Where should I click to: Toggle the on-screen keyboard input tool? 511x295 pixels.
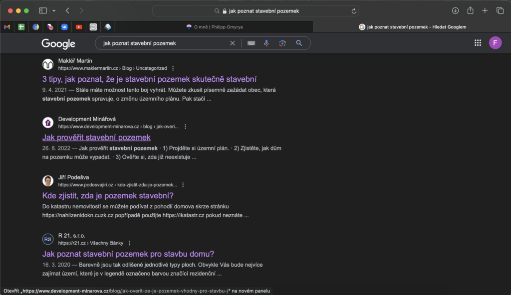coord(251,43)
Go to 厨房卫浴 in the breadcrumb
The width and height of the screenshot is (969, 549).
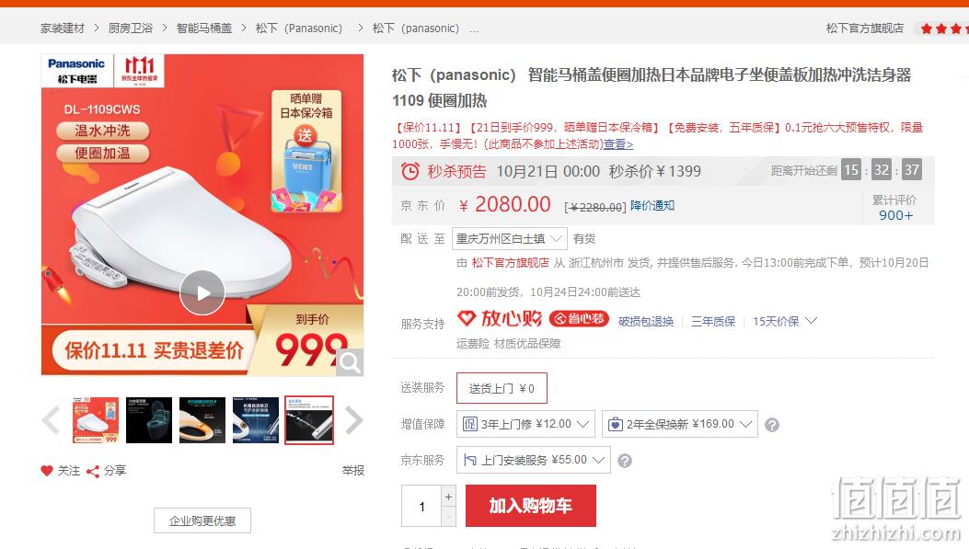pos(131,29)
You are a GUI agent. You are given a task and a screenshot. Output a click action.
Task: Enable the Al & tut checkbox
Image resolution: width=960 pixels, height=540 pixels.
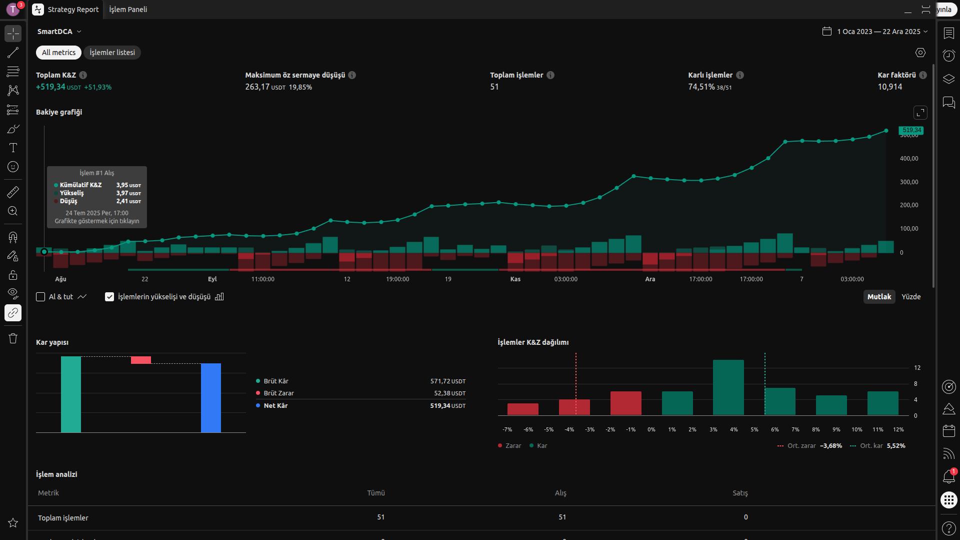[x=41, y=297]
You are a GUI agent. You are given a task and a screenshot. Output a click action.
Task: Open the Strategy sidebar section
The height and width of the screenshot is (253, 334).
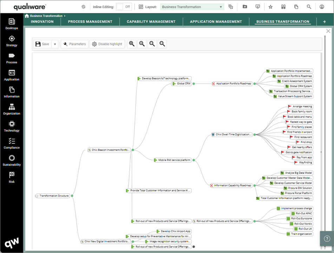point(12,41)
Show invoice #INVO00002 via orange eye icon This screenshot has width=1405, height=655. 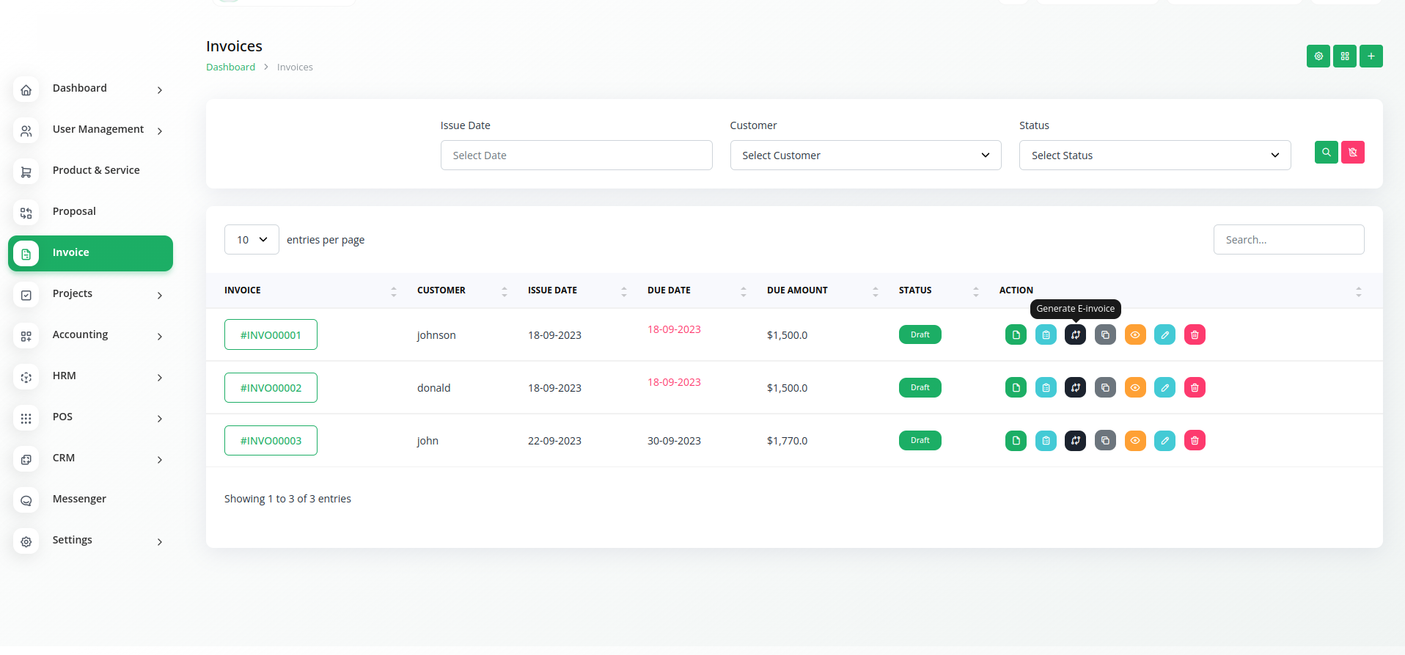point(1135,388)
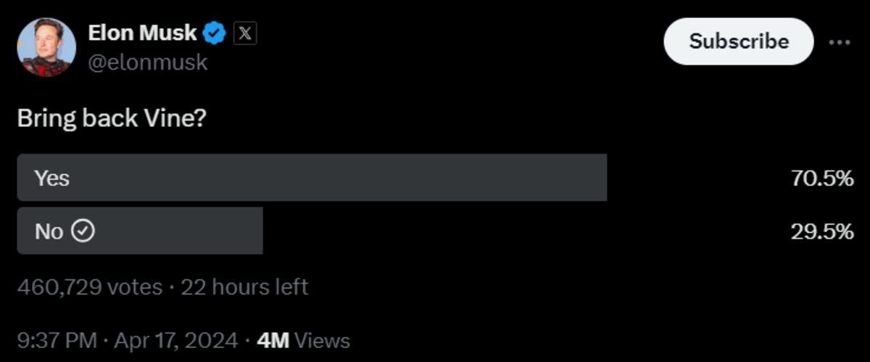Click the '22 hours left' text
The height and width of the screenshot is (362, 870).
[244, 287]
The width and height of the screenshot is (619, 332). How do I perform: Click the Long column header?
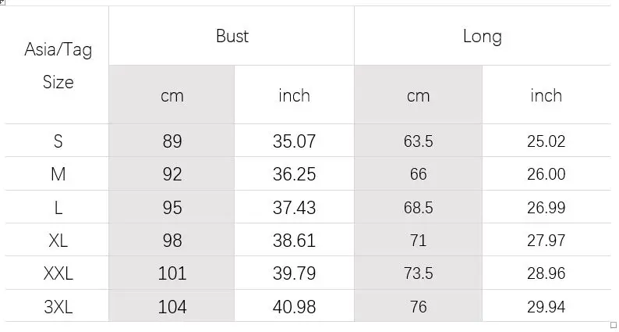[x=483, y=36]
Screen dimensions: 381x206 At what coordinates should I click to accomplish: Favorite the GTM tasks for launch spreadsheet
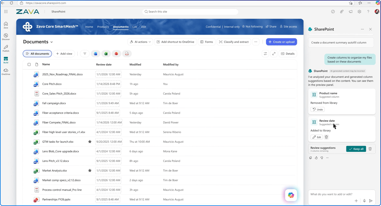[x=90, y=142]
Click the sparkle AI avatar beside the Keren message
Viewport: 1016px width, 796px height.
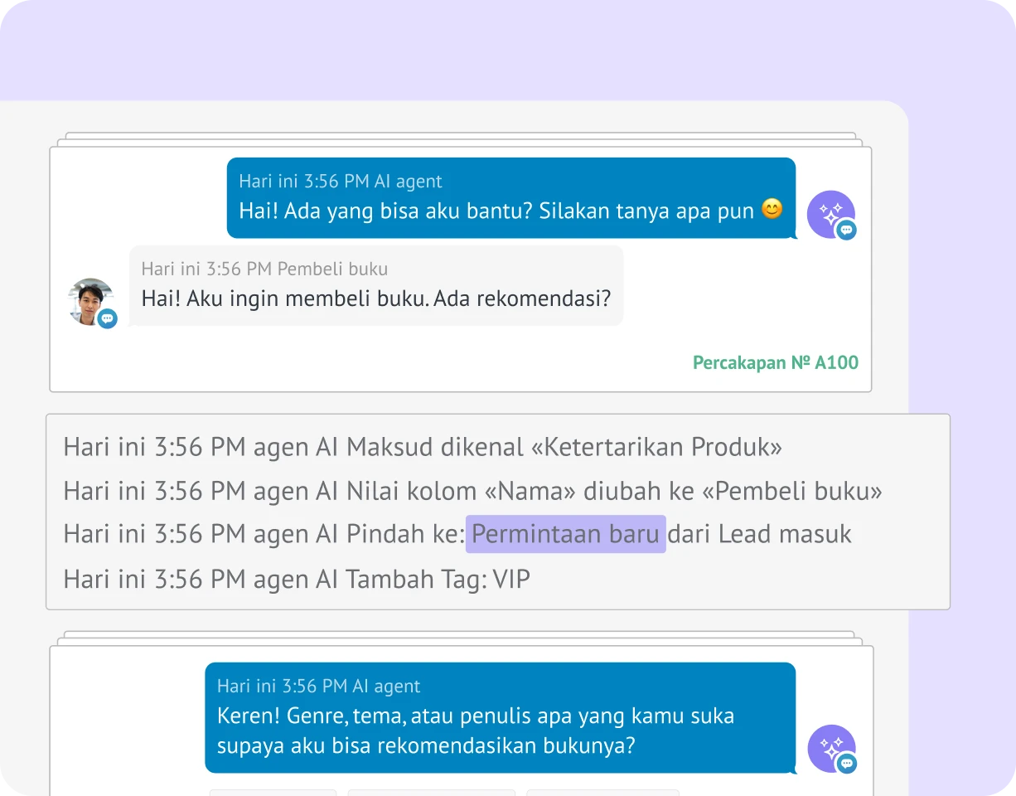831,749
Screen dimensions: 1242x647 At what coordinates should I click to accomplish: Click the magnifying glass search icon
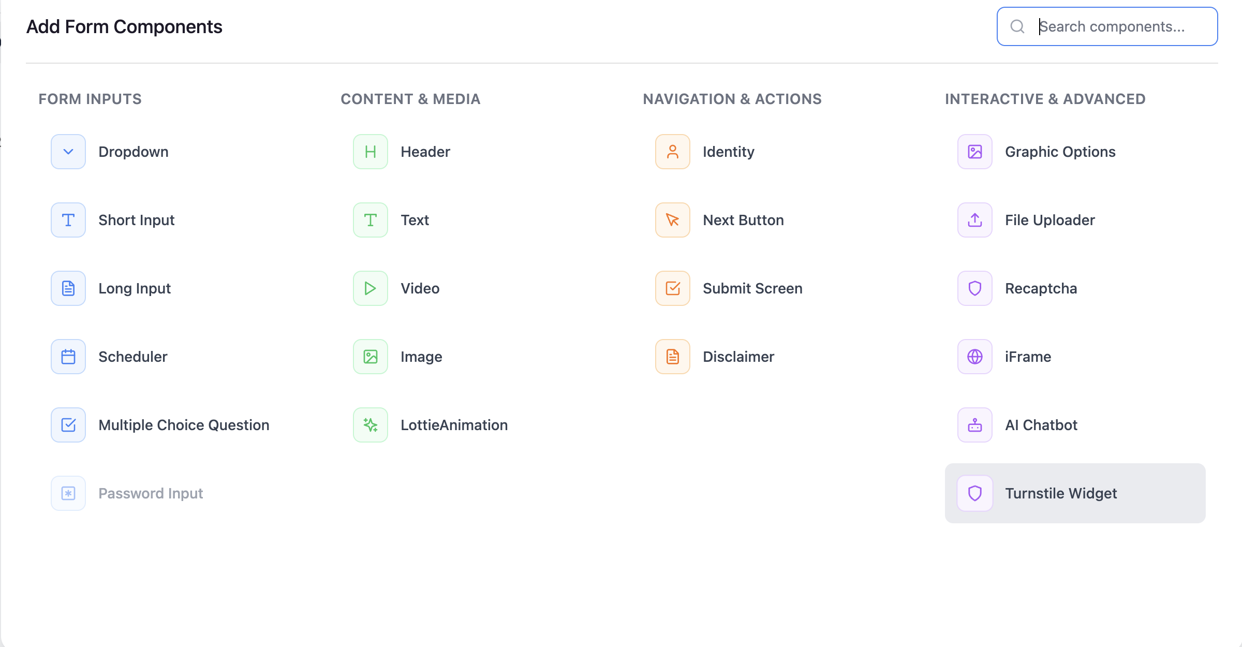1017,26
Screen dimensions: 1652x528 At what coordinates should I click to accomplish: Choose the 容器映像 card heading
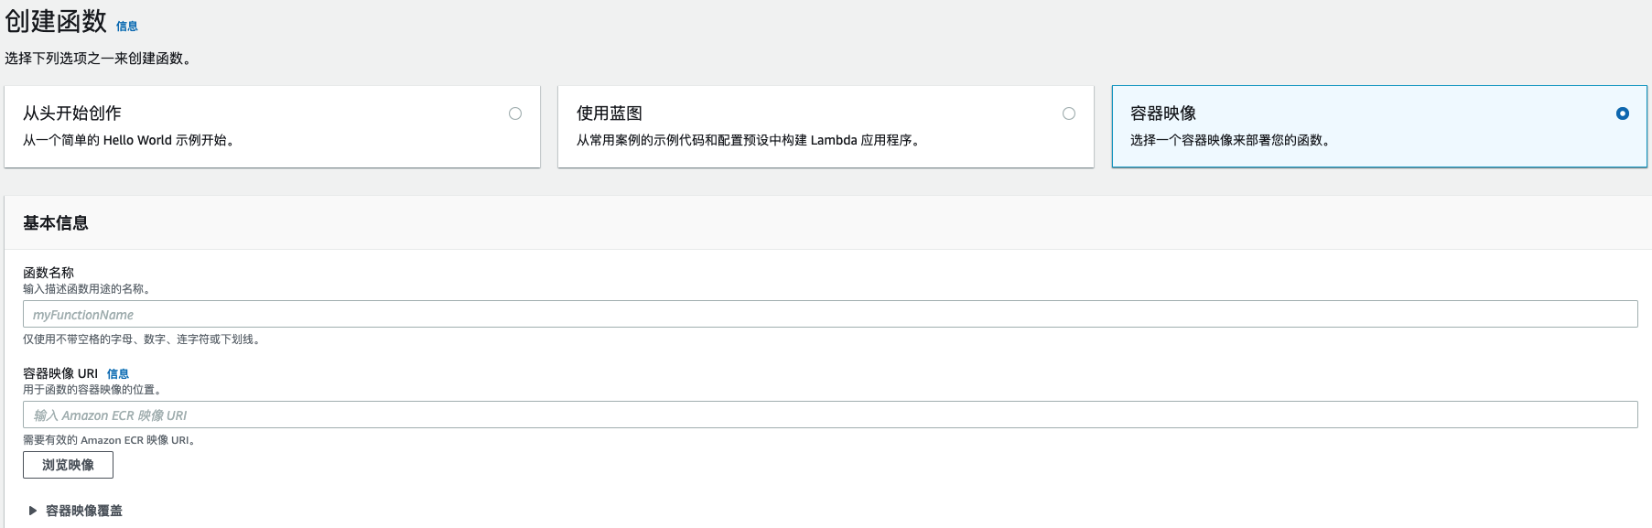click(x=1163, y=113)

## TASK ITEM
Copy the lines exactly. Start at the line with "Screen dimensions: 1652x528", end at the last line above, include both, and omit all pictures.

## ANSWER BOX
Screen dimensions: 1652x528 At what coordinates should I click to accomplish: Choose the 容器映像 card heading
click(x=1163, y=113)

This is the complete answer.